++++ Data shown

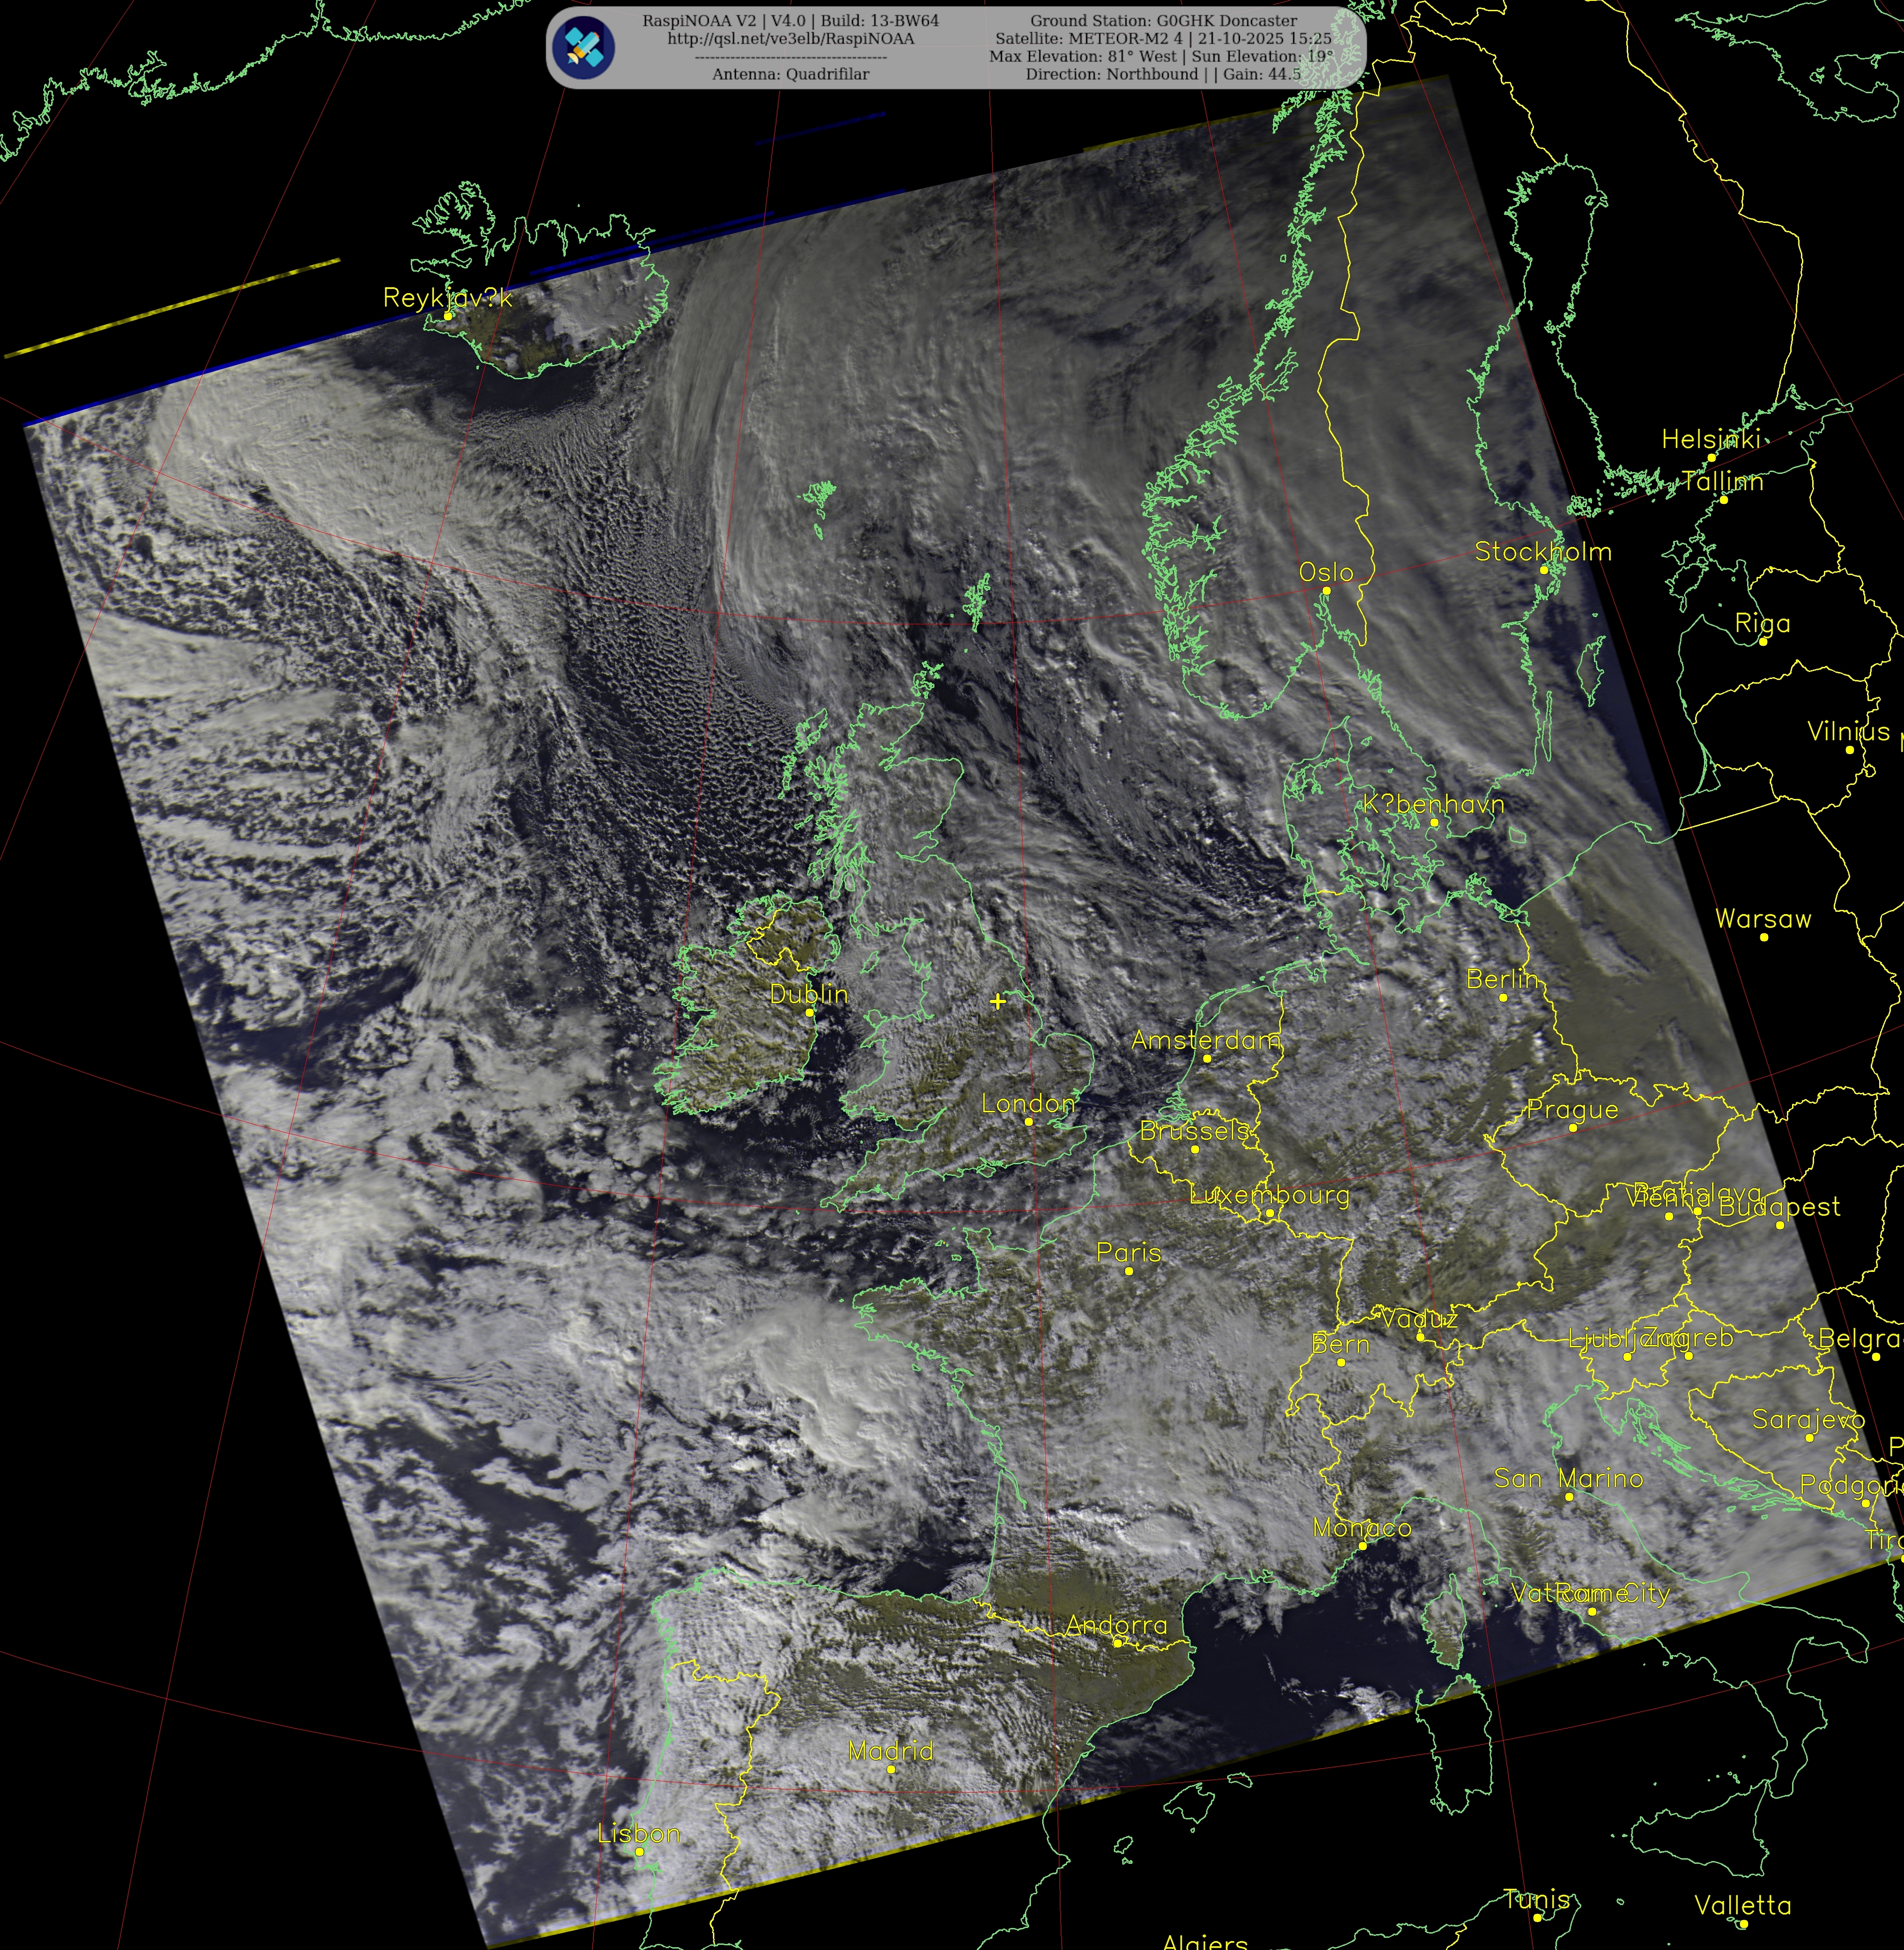
Task: Click the Stockholm city label
Action: tap(1542, 552)
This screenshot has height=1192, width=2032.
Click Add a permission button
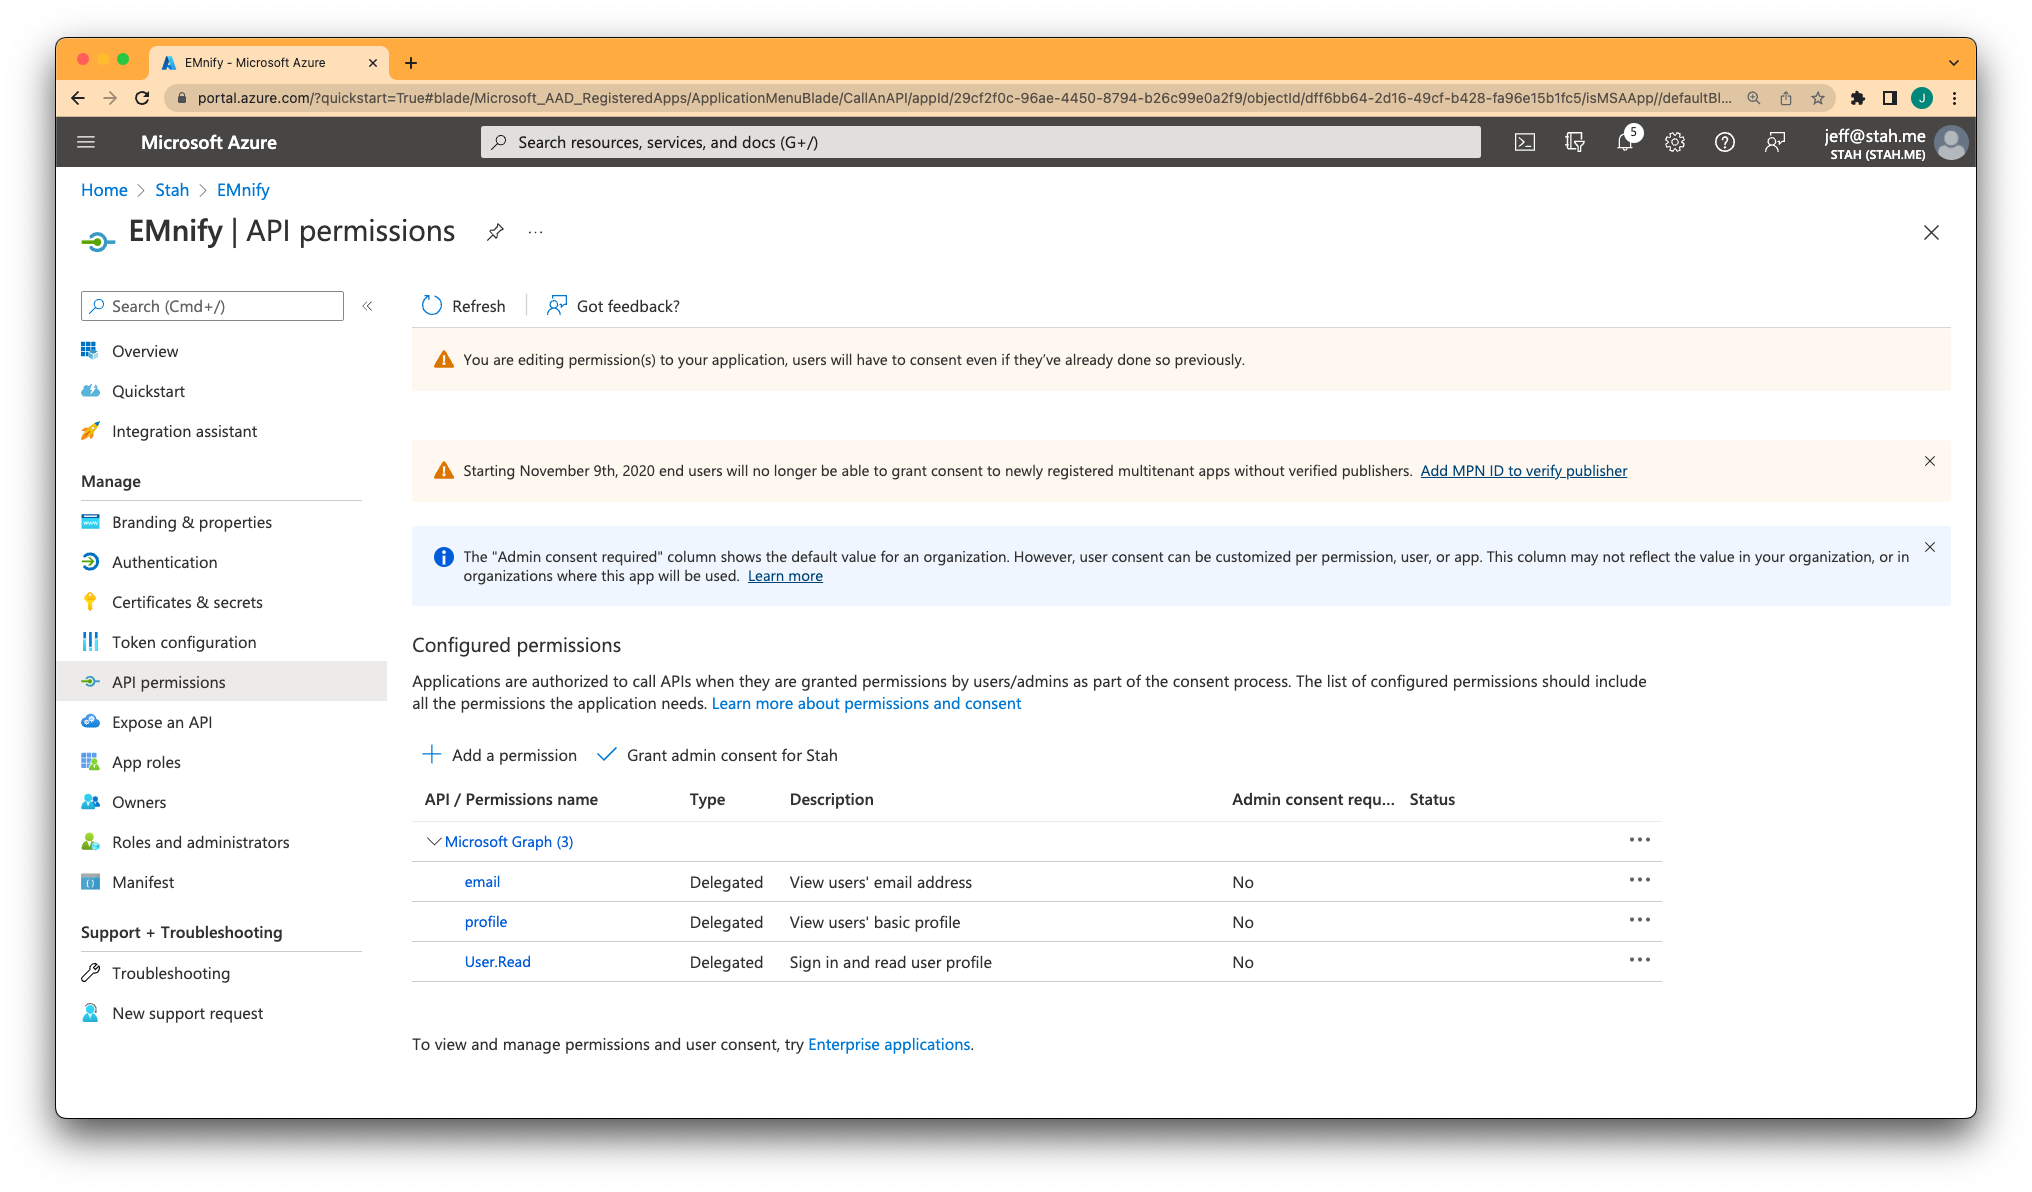coord(500,755)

++++++++

- Your goal
With pictures left out, repeat exactly the lines from the one containing "This screenshot has height=1192, width=2032." through the last line of the data above, inclusive, and nothing else.

- Answer area
This screenshot has height=1192, width=2032.
Click Add a permission button
coord(500,755)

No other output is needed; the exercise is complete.